# An unexpected solo run...



## orvis1 (Sep 7, 2007)

After an almost two month absence from fishing today was the day to finally get back out! I was going to go fishing with my younger brother whom I haven't fished with in years I was surprised he said that he would go. The boat is put a way and I have been inspired by LOAH'S low cost car trip fishing so I was going to give that a try, a combo trip the lake in the morning and the river in the afternoon coming home in time to catch my Cowboys on the satellite radio. The night before we were out way to late and I was going to have to make a go of it on only a few hours sleep. Then the call came in at 5am I knew whom it was and what it was about. My brother had been called into work and now cannot go up fishing with me. I was really tired and seriously thought about going back to bed, and then I thought what would LOAH do? The car was already packed, I was already up, and there aren't going to be many more weekends until the frozen tundra comes. I hopped in the car and headed up to Fairview Canyon and I will be there well before the sun comes up. I arrived at E-lake and I was the only one there and it was cold. I made my way to the lake in the moonlight hoping not to twist and ankle on the way down and get stranded this is my fist solo trip in a long while. All I can say is I am so glad I did not go back to sleep! I caught 4 fish before I could even get my second rod rigged up! In 2 ½ hours I caught and released over 20 fish! The fishing was really fast until the sun hit the water then it slowed down for the last hour or so but still managed to catch 2-3 fish that hour. I had the entire lake to myself and did not see another person until I was leaving to fish the river. I was out of strike indicators for fishing nymphs so that cut the stream fishing short. I caught one brown and long distance released another. I cut the day short and made it home to see my Cowboys defeat Tampa what a good day! Here are some pics I caught before my battery died after about an hour into the trip:

In the moonlight:










Hard to hold fish and get photo:










Tigers are growing up:



















Standard Cuttie:










This one is a pig, look at the minnow hanging out of his mouth and he still took a lucky craft while trying to swallow his breakfast:










The fish ranged from 12" - 18" and were all very healthy and the cuts had some surprising spunk taking runs, pulling drag, and trying to take me to the bottom to snap the line (1 was able to do that). My batteries are now recharged and I am so glad I did not go back to bed I would have missed some of the fastest action of the year.


----------



## REPETER (Oct 3, 2007)

Nice going Orvis1. Beautiful fish, glad you got out! :mrgreen:


----------



## utcat (Jan 15, 2008)

E-lake cutts can't beat the color!


----------



## .45 (Sep 21, 2007)

Where is the FOOD !??!! :shock: 

Dang orvis1......good report ...


----------



## Nor-tah (Dec 16, 2007)

Sweet man... Did you notice if the minnows are near shore again and catchable?


----------



## LOAH (Sep 29, 2007)

Hey, alright!

I'm really happy for you. I know you needed that. It's very refreshing to have a kickin' day after being pent up for too long.

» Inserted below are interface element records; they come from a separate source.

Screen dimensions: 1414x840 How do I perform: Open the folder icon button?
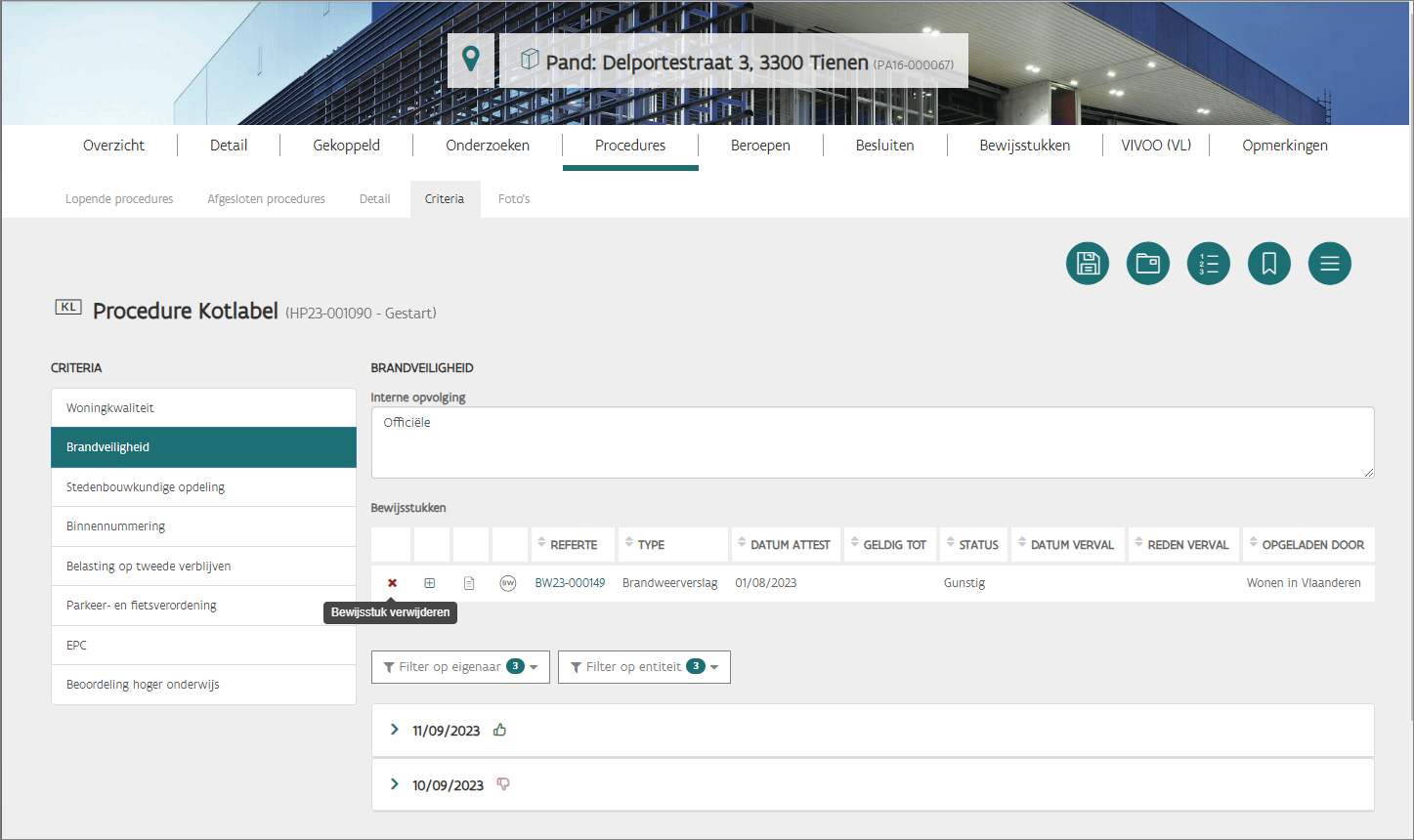pos(1148,264)
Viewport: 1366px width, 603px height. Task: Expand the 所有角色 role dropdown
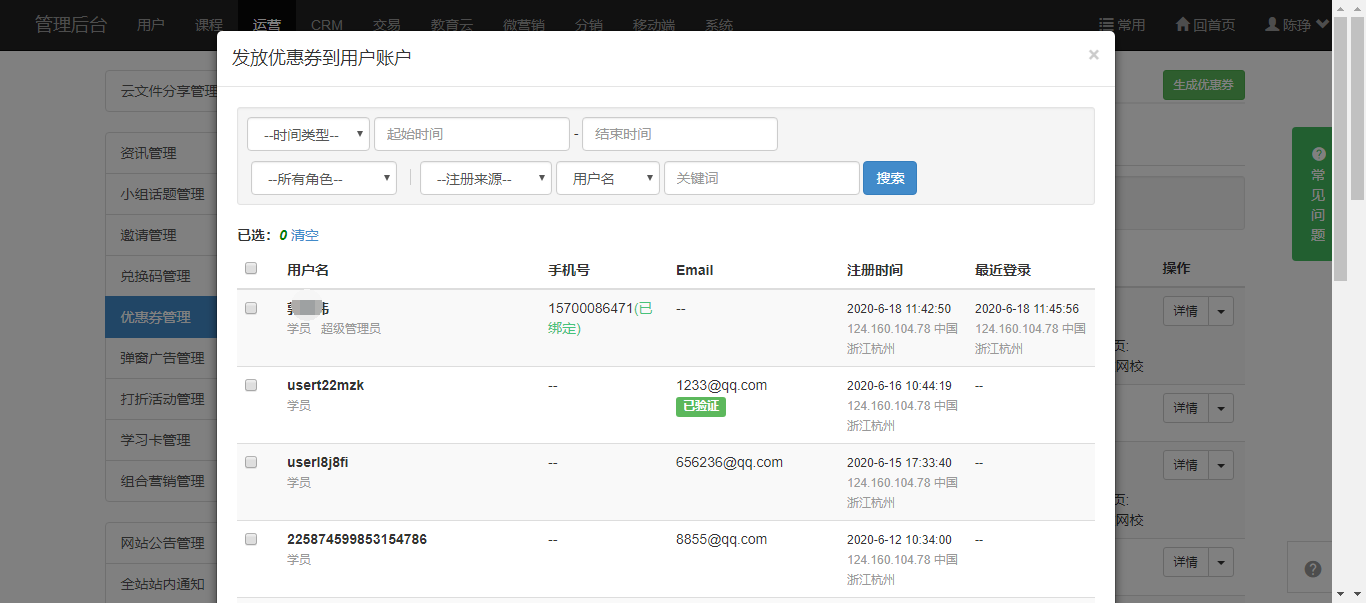[x=324, y=179]
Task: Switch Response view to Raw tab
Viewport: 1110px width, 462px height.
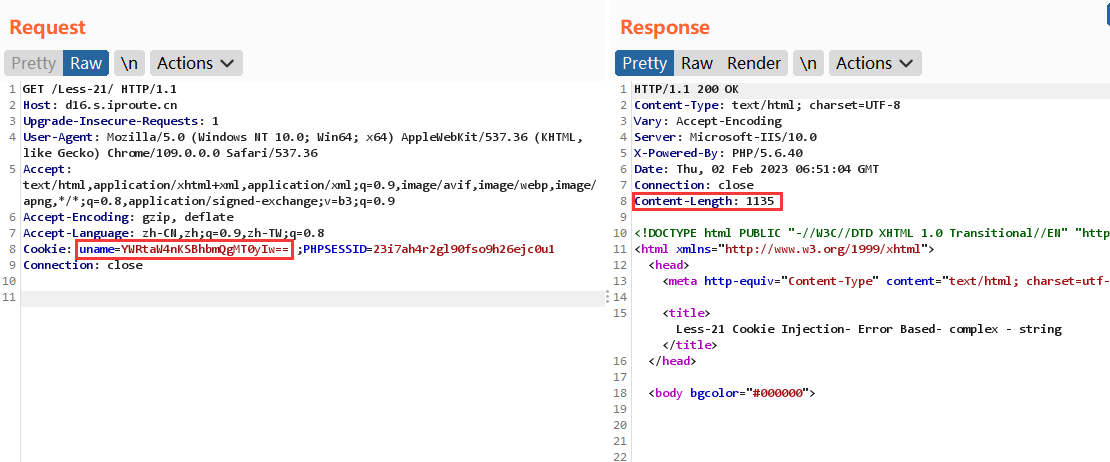Action: click(696, 63)
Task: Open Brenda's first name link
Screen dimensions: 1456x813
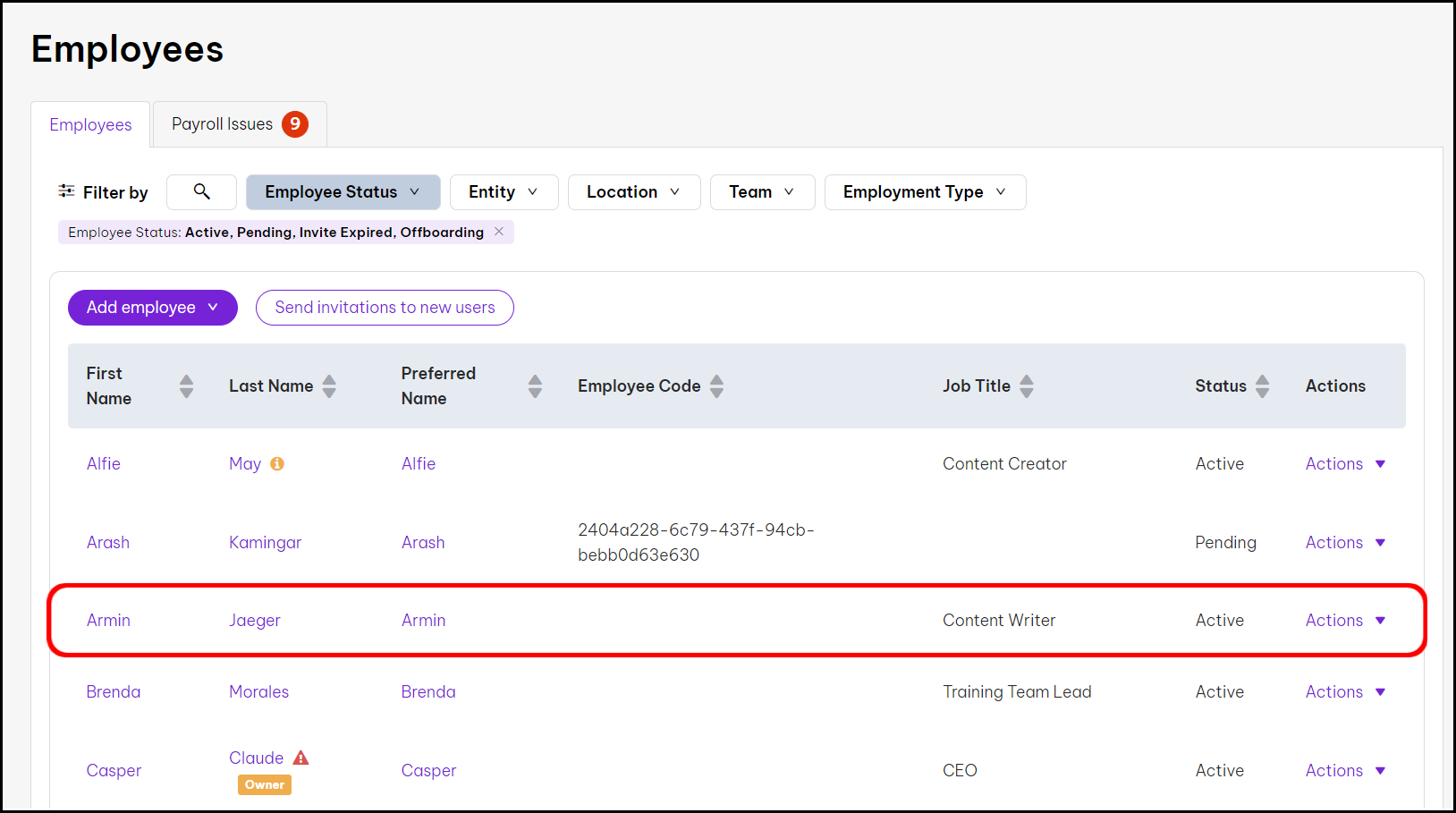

It's also nice to see how those E-lake tigers are doing.

I like this guy. He looks as happy as a kid with a lollipop. :lol:

[attachment=0:13sn1v15]IMGP0140.jpg[/attachment:13sn1v15]


----------



## pescador (Jul 2, 2008)

Thank's for the report, nice fish and pic's. The last pic is AWESOME.


----------



## skeet4l (Sep 11, 2007)

What's up with the long lag time between trips? This has been a crazy year for me as well and the forum seems to be lagging itself in comparison to other years. Good to see you made it out.


----------



## Nueces (Jul 22, 2008)

Nice pics and sounds like a great trip. Good way to balance the day, fishing and football.


----------



## Ifish (Aug 22, 2008)

Nice report. Thanks for sharing!


----------



## orvis1 (Sep 7, 2007)

Nueces said:


> Nice pics and sounds like a great trip. Good way to balance the day, fishing and football.


Thanks I thought it was a good balance as well. Sorry no food pics took leftover little ceasers pizza and it doesn't photograph well in the moonlight.


----------



## FROGGER (Oct 1, 2007)

Great fish, thanks for posting... I have not been in such a long time these pics make me sick... :wink:


----------



## RnF (Sep 25, 2007)

Nice report and I gotta give it too ya for getting out regardless of the lack of sleep. I dogged out this weekend and choose to sleep in for once.


----------